Laboratory of Synaptic Proteostasis
Our lab studies proteins and focuses on how failures in protein quality control disrupt synaptic function, contribute to neurodegeneration, and accelerate the aging process.
The role of impaired synaptic vesicle machinery proteostasis in Alzheimer’s disease pathogenesis. This project examines how impaired presynaptic proteostasis disrupts the synaptic vesicle (SV) cycle and drives early synaptic dysfunction in Alzheimer’s disease (AD), and whether targeting SV machinery can prevent or slow prodromal progression. Synapse loss is an early hallmark of AD that correlates strongly with dementia severity, yet the mechanisms that initiate presynaptic failure remain incompletely defined. Our recent work shows a selective impairment of protein turnover in axon terminals, leading to the accumulation of old presynaptic SV-associated proteins and an enlarged SV pool that precedes overt synapse loss in App knock-in mouse models and brains from individuals with Down syndrome.
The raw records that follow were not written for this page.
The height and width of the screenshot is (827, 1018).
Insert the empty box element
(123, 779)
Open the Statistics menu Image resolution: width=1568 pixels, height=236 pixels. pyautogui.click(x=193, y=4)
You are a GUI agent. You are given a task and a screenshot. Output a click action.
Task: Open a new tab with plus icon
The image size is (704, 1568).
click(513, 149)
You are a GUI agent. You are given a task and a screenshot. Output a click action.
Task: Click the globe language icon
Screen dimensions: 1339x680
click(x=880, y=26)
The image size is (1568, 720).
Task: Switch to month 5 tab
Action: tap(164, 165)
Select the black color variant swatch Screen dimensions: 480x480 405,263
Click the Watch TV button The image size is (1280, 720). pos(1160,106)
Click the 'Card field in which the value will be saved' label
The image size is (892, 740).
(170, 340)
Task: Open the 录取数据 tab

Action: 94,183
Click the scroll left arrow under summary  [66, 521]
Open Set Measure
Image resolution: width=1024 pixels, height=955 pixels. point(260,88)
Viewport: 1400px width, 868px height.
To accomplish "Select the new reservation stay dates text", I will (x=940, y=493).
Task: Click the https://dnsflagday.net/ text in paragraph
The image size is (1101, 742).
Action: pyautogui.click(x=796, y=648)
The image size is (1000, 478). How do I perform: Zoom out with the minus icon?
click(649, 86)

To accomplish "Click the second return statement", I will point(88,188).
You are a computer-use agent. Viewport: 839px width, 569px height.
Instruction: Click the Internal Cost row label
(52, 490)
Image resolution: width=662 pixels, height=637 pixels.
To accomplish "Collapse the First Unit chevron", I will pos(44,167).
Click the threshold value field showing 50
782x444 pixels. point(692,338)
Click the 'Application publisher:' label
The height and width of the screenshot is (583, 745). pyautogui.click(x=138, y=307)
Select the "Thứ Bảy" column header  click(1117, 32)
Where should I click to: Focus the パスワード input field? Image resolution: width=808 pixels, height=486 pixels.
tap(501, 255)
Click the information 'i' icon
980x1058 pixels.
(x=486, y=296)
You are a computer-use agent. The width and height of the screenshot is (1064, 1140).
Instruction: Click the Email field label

We further found that the FDA-approved drug levetiracetam reverses presynaptic protein buildup, restores non-amyloidogenic APP processing, and that these effects require the SV protein SV2A. Building on these findings, we are investigating whether modulating synaptic vesicle endocytosis with genetic and pharmacological approaches can limit amyloidogenic APP processing and thereby reduce Aβ accumulation.
Tau in presynaptic dysfunction during the cellular phase of AD. Using metabolic stable-isotope labeling in transgenic P301S Mapt mice combined with mass spectrometry, this project maps when and where tau becomes phosphorylated as tau pathology emerges and progresses. We then identify synaptic and non-synaptic proteins whose turnover is disrupted alongside tau changes, factors that may promote paired helical filament formation and neurofibrillary tangles or contribute to neuronal dysfunction and death. A key goal is to define tau’s role in early amyloid-driven presynaptic dysfunction and to test whether antisense oligonucleotide (ASO)–mediated tau reduction can limit tau pathology and weaken amyloid–tau crosstalk. Together, these studies connect tau modification, proteostasis failure, and synaptic decline, while evaluating tau lowering as a therapeutic strategy for tauopathies.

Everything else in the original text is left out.